It was our fourth day on the trail and we were
moving the herd up the Little Horn Canyon. By now,
even the greenest guests were comfortable with their
horses while even the crankiest had become
comfortable with everyone else. I was the guide
escorting Cindy and Julie with a lead group of 30
pair, it was almost noon and we had been in the
saddle since daybreak. This section of the
single-file, canyon trail is densely timbered and as
we moseyed along Cindy and Julie were engaged in a
deep and apparently meaningful discussion about
relationships. I was engaged in ignoring them—it was
girl talk. “I’ve lived with my boyfriend for five
years, but he is just not ready for marriage so I
don’t want to rush him. I want him to be ready,”
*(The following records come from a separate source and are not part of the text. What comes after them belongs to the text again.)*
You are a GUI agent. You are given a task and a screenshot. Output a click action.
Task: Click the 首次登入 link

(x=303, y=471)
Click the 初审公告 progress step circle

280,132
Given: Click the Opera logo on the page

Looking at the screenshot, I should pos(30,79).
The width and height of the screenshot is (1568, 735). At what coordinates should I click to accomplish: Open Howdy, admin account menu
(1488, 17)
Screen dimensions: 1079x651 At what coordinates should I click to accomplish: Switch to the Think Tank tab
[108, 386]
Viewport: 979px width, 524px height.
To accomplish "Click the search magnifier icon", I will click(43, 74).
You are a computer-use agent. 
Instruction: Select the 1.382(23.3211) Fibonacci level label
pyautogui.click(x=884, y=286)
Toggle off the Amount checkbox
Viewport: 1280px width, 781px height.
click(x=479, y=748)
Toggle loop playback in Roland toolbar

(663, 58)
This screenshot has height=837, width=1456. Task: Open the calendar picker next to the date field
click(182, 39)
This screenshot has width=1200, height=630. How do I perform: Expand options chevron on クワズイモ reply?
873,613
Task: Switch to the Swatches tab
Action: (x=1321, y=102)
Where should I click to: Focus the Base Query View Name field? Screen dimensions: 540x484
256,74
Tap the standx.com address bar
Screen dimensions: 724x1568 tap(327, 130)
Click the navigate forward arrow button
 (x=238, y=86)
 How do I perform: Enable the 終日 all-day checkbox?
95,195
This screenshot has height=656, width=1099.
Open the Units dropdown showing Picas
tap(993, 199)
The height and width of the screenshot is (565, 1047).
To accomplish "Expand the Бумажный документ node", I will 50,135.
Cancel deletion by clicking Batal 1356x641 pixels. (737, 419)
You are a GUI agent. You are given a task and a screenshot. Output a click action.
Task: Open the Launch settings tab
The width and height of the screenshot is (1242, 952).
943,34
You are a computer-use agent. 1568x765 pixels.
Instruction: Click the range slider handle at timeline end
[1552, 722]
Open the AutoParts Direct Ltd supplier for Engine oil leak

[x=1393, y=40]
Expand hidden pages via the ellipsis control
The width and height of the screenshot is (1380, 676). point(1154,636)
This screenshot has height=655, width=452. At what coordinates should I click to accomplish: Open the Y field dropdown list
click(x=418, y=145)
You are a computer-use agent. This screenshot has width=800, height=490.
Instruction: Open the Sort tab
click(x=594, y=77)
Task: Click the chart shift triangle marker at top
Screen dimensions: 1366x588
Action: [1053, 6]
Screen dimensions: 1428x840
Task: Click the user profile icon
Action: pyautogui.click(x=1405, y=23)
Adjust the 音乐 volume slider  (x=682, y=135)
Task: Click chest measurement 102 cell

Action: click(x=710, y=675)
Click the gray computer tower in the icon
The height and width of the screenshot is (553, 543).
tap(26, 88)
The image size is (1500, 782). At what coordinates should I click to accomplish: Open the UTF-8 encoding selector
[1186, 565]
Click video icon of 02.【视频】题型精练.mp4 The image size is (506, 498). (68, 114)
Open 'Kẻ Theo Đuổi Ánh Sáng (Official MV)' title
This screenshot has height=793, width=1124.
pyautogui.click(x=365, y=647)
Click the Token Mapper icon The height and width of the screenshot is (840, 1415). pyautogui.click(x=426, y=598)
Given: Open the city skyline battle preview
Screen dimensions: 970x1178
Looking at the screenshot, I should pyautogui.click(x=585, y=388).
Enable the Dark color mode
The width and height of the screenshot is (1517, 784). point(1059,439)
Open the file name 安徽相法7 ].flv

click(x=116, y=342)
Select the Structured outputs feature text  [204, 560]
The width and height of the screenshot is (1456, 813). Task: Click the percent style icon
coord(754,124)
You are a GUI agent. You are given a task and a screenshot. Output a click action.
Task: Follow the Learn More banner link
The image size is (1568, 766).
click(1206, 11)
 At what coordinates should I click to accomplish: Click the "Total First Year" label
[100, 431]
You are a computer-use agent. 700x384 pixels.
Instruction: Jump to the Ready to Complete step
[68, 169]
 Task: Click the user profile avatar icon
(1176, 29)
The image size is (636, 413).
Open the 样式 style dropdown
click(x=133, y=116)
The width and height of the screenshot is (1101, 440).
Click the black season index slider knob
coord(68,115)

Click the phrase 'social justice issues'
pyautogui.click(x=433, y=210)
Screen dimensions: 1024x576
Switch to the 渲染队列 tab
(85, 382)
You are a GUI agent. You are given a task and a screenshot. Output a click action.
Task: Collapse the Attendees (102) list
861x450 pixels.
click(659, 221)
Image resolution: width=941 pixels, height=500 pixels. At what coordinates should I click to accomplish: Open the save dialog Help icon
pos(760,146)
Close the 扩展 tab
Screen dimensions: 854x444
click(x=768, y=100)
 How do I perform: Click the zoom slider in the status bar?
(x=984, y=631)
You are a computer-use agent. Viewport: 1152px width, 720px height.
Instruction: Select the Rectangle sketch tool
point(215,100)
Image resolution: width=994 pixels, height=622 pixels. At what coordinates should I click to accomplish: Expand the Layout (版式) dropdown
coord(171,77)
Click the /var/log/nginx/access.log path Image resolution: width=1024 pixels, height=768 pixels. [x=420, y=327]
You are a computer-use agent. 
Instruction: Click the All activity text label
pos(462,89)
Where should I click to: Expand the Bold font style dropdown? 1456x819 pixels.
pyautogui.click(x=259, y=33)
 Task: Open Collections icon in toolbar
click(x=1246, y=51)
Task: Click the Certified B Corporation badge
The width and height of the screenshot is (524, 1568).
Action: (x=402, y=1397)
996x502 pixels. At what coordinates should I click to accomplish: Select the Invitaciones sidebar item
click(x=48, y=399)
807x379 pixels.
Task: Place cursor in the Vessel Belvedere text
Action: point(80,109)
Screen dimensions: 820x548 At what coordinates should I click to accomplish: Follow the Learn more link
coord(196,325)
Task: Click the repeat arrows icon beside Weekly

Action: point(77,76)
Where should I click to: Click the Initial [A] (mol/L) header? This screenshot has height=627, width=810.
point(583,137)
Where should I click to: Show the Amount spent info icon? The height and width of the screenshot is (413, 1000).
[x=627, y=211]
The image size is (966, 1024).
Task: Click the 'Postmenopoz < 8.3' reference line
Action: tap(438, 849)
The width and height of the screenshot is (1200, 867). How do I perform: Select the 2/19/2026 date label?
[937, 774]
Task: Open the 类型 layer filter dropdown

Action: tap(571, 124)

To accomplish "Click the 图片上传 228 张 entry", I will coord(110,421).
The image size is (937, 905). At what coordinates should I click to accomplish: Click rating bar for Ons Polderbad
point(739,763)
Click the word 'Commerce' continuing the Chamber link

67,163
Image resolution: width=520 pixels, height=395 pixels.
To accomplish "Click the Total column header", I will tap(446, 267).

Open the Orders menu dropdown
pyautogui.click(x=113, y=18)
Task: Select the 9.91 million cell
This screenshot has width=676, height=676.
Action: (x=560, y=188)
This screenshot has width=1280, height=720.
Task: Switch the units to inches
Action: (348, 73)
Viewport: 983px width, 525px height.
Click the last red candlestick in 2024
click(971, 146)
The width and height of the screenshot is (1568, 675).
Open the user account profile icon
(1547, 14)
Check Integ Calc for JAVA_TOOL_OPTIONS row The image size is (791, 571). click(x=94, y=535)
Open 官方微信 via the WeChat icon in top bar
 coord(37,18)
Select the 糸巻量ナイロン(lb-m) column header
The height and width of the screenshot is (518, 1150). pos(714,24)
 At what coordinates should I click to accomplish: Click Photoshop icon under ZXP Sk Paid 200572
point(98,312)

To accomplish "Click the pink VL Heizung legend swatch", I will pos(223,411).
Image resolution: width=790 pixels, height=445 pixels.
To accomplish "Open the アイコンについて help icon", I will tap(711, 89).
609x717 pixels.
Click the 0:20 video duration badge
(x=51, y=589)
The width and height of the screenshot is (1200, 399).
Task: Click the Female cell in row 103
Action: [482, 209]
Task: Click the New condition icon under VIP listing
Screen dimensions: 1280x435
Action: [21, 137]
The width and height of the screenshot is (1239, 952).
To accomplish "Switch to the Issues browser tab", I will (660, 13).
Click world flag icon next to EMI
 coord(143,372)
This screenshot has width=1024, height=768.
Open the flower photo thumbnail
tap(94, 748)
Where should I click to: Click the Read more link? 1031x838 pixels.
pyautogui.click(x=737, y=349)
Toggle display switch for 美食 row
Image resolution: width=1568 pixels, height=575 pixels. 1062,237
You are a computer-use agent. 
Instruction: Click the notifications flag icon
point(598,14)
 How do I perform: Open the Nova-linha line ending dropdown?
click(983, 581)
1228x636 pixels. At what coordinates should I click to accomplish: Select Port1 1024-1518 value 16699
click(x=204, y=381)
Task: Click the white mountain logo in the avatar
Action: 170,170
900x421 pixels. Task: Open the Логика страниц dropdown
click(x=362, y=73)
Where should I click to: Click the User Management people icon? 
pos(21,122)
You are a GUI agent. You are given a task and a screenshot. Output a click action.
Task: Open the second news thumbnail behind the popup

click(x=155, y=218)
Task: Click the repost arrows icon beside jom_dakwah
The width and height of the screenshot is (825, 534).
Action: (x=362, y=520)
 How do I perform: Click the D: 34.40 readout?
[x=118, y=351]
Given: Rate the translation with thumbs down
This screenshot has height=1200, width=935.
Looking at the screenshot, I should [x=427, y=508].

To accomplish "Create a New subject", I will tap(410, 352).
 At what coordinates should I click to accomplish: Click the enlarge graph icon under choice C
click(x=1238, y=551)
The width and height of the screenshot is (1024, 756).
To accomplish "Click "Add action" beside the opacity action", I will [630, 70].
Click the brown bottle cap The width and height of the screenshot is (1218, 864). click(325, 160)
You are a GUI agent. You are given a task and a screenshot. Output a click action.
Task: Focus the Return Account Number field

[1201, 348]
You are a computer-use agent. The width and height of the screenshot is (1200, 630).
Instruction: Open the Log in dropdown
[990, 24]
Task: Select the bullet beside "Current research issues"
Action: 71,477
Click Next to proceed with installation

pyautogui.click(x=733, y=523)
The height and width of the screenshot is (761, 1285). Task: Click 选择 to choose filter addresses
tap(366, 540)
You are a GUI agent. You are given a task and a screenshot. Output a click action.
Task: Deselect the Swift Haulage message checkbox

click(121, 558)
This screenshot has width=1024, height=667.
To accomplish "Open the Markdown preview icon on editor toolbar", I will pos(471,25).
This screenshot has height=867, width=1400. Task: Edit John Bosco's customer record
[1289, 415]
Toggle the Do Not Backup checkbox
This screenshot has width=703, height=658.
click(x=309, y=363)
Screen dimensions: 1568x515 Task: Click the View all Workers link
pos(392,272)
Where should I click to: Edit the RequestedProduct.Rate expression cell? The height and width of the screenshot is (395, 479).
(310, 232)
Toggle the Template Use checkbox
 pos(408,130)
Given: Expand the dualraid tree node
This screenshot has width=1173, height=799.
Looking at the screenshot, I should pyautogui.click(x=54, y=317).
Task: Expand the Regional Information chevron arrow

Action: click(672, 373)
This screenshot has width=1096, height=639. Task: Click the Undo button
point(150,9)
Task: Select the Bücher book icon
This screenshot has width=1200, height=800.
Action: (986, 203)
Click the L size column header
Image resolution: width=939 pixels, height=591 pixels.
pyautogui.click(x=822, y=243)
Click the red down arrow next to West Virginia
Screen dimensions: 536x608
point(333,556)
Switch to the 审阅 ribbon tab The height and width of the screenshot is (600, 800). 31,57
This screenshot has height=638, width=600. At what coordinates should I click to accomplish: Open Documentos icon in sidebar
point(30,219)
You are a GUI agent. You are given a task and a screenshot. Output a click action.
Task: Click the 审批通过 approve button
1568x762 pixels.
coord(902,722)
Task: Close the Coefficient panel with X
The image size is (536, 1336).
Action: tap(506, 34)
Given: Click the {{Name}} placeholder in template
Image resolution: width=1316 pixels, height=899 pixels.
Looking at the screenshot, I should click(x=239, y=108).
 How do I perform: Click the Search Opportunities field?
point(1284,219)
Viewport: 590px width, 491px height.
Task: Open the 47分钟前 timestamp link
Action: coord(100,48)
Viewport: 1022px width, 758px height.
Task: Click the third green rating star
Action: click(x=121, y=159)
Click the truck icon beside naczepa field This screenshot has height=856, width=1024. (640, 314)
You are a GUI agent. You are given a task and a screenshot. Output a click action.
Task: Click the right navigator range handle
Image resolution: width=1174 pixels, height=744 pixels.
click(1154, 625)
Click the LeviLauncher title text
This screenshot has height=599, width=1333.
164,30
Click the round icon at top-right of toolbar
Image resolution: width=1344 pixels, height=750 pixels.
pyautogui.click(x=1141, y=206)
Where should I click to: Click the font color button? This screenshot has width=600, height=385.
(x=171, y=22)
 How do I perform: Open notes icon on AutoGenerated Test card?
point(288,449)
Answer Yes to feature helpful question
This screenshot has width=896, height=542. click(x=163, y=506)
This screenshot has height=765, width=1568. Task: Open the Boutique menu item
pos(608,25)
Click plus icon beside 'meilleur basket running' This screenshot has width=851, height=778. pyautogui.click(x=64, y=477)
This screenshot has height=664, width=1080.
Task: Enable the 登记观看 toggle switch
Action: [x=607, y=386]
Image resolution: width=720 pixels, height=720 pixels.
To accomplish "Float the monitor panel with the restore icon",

Cindy offered. I mindlessly whistled a nameless tune
with no melody or rhythm; an innate survival
technique common in the Kerns family. Thinking I
would survive our final half-hour ride to the Little
Horn Parks, Cindy suddenly blurted “Krayton, What do
you think?”
“Crap,” is what I thought, but I couldn’t say that.
My mind raced. “Well, I already have their money and
they would never find their way out of this canyon
without me so I could tell the truth,” I thought to
myself before offering, “We country folk have a
saying, ‘why buy the cow if you get the milk for
free.’” I spurred my pony off the trail towards a
calf ducking through the timber and back down the
canyon. By the time I turned the little heifer and I
circled back to the trail, the conversation had been
drowned by the mooing of cows and calves. We had
reached the point where the trail crosses the Little
Horn River for the final steep, and I mean steep,
climb through the timber to the Parks. It is a push
frequently requiring even the best cowboys to bail
from the saddle to chase a wayward calf on foot.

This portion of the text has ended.